Source: Women's UN Report Network (www.wunrn.com)
by Claudia Signoretti – Pangea Foundation, New York, 5 March 2013
All the several forms of violence against women and girls have a common cultural root, that is the historically unequal power relations between men and women. Even though life styles and customs have modified, the perception of men and women’s roles in the society remains unchanged over the time.
It is still widespread the stereotype “men as leaders/breadwinners and women/girls as cares/mothers” or alternatively “women as sexual objects or femme fatale”. The perpetuation of these stereotypes harms women in different ways.
Firstly they degrade women, diminishing their dignity and marginalizing them, debasing women’s competence and hampering an equal participation in the public sphere (in Italy women are 20% of the National Parliament members and are under-represented in most of the sectors and professions).
Secondly these stereotypes restrict women to culturally acceptable roles or behaviors, stigmatizing and punishing those women who fail to conform to such roles or behaviors, making them guilty or responsible for provoking violent acts and reactions by men. In this way violence against women is likely to be widely tolerated and considered a private matter, instead of a pervasive and grave violation of human rights.
So it is essential that any strategy to contrast gender violence starts from the cultural level, working on behaviors and relations between men and women in their daily lives. Girls and boys generally assume those roles and attitudes that fit in the traditional (stereotyped) models transmitted by the school system, the families, the media and the whole social and cultural system, but many times these models do not really correspond to their desires, needs and identities. These are at the same time the causes and consequences of any form of violence against women and making people aware about that is the first important challenge to face.
Focusing on the specificities of the Italian situation, the CEDAW Committee in its Concluding Observations to Italy in 2011 (recalling the previous recommendations formulated in 2005) stated that “it remains deeply concerned about the portrayal of women as sex objects and the stereotyped roles and responsibilities of women and men in the family and in society” and the eradication of gender stereotypes is the priority in the work for the advancement of women’s rights and gender equality in our country. It acknowledged that the political debates and the mass media have played a negative role, continuously reiterating a degrading representation of women, through a sexist language and the revival of stereotypes and gender roles.

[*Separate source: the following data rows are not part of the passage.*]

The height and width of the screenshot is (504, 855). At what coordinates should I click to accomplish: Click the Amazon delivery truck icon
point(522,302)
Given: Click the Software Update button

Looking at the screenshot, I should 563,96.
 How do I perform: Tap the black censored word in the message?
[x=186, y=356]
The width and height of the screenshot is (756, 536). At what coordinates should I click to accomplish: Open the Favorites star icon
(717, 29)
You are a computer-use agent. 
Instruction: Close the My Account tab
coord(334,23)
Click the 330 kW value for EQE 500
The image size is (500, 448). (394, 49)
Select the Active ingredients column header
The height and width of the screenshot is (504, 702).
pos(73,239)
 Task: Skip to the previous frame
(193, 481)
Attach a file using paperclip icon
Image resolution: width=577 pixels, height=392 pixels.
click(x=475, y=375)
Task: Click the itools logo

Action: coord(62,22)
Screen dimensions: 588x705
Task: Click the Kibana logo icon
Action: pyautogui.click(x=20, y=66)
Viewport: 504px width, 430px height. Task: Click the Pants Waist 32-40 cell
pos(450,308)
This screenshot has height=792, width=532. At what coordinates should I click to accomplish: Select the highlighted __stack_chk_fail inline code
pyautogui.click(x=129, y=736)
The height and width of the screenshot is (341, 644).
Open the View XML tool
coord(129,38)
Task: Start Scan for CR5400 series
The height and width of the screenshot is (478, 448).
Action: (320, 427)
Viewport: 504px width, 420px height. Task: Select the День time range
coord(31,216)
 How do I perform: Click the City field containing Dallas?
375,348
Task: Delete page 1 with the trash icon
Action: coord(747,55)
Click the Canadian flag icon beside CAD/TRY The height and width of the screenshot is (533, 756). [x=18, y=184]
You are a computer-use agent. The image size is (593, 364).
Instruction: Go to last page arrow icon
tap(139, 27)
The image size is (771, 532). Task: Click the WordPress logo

Politicians has increasingly used sexist expressions, which stresses the importance of beauty as a success factor for women in politics and in the career development. In many TV shows, women are nearly ornamental presences: almost naked and silent. In the advertisement female naked bodies are used to sell everything. The mass media often fail to adequately and correctly inform about the phenomenon of violence against women. For example feminicide cases are often reported as the result of passion crimes, a sudden and unpredictable action of men victims of "murderous folly", while they actually represent the epilogue of a crescendo of one-sided violence, perpetrated by stereotypes, traditions and culture.
The Italian CS platform “30 years CEDAW: work in progress” – where Pangea is among the promoters and the coordinator - in its CEDAW Shadow Report and in the Convention No More! raised the issues and the need of working at cultural level against gender stereotypes to effectively eradicate gender violence at all levels of the society. The following are the key elements we urge to develop a comprehensive strategy for promoting a cultural change regarding VAW.
The promotion of prevention and awareness raising programs on gender violence is fundamental to deconstruct stereotypes and false myths that justify or minimize any manifestations of violence against women.
It is needed to promote professional trainings on gender violence for all the actors entering into contact with (potential) victims (such as the police, social and health workers, judges, lawyers, school teachers), in order to make adequate and efficient all the network of support services for women.
Since the role of the media is of great importance in raising awareness and sensitiveness to the issue of violence among the public opinion, the training of journalists and all media professionals is extremely significant to facilitate a transformation of those ideas, attitudes and prejudices that lead or justify violence and to overcome the gender stereotypes as well as the portrayal of women as sexual objects.
Moreover, education programs for primary and secondary schools and for universities has to be developed to educate the young generations to gender relations and sexuality, to offer new and positive models and guide them in building new, respectful and more balanced relationships between sexes, based on the respect of the fundamental human rights and dignity of everybody.